The Royal College of Nursing today (Monday 20 August) launches the UK’s first guidance to help healthcare staff more effectively protect adults who are at risk of abuse or neglect because of the level of care they need.
The College was asked by NHS England to lead the work, which has involved over 30 other Royal Colleges and healthcare organisations. The new document, Adult Safeguarding: Roles and Competencies for Health Care Staff, outlines the professional standards that all staff at healthcare organisations will need to meet by 2021.
Sally Copley, Director of Policy and Campaigns at Alzheimer’s Society, said: “People with dementia are at higher risk of abuse so it’s vital that effective systems are in place to protect them, and we welcome this commitment to stamping out abuse. Wherever people receive care, from home to hospital, they should be able to do so without fear.

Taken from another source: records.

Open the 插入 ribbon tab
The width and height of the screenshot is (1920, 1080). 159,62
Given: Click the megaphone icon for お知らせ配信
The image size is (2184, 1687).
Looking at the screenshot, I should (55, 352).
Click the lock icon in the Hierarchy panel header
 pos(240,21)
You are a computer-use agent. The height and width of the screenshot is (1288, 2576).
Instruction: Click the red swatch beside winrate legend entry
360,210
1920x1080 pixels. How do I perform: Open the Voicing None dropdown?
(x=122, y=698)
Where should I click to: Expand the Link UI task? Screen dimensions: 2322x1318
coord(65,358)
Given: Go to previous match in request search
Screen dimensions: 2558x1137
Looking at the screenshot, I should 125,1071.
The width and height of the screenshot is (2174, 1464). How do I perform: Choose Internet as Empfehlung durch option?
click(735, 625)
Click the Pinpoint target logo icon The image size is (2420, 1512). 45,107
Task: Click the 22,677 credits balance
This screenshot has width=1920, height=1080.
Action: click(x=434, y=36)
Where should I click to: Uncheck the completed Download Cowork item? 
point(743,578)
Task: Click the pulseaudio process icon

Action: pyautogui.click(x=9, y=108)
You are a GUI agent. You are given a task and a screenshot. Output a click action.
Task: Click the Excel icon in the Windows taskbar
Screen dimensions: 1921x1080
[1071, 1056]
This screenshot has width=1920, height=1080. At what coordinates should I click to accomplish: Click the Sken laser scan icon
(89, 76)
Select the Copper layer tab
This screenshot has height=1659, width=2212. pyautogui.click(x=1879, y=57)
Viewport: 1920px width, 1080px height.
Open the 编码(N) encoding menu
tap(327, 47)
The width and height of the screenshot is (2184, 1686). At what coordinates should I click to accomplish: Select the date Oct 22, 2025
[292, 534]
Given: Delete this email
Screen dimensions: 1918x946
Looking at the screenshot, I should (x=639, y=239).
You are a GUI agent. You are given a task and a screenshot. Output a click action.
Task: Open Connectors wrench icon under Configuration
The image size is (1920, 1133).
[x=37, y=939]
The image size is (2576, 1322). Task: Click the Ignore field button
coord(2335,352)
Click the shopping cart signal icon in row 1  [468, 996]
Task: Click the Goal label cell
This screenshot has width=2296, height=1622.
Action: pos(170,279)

“The new guidance is great in theory, but health and care professionals must be given the resources to deliver it in practice. Currently there is simply not enough money in the system to provide even basic care for people with dementia, let alone the specialist training and support needed to work with people often unable to make their needs known. This can lead to unintentional but still unacceptable abuse, such as people with dementia receiving inappropriate treatments like physical restraint or anti-psychotic drugs.
“A million people in the UK will be living with dementia by 2021, all needing and deserving high quality care, and health and care professionals must be properly trained and supported to provide that. Alzheimer’s Society is campaigning to fix dementia care because we need urgent action if the system is going to meet that challenge.”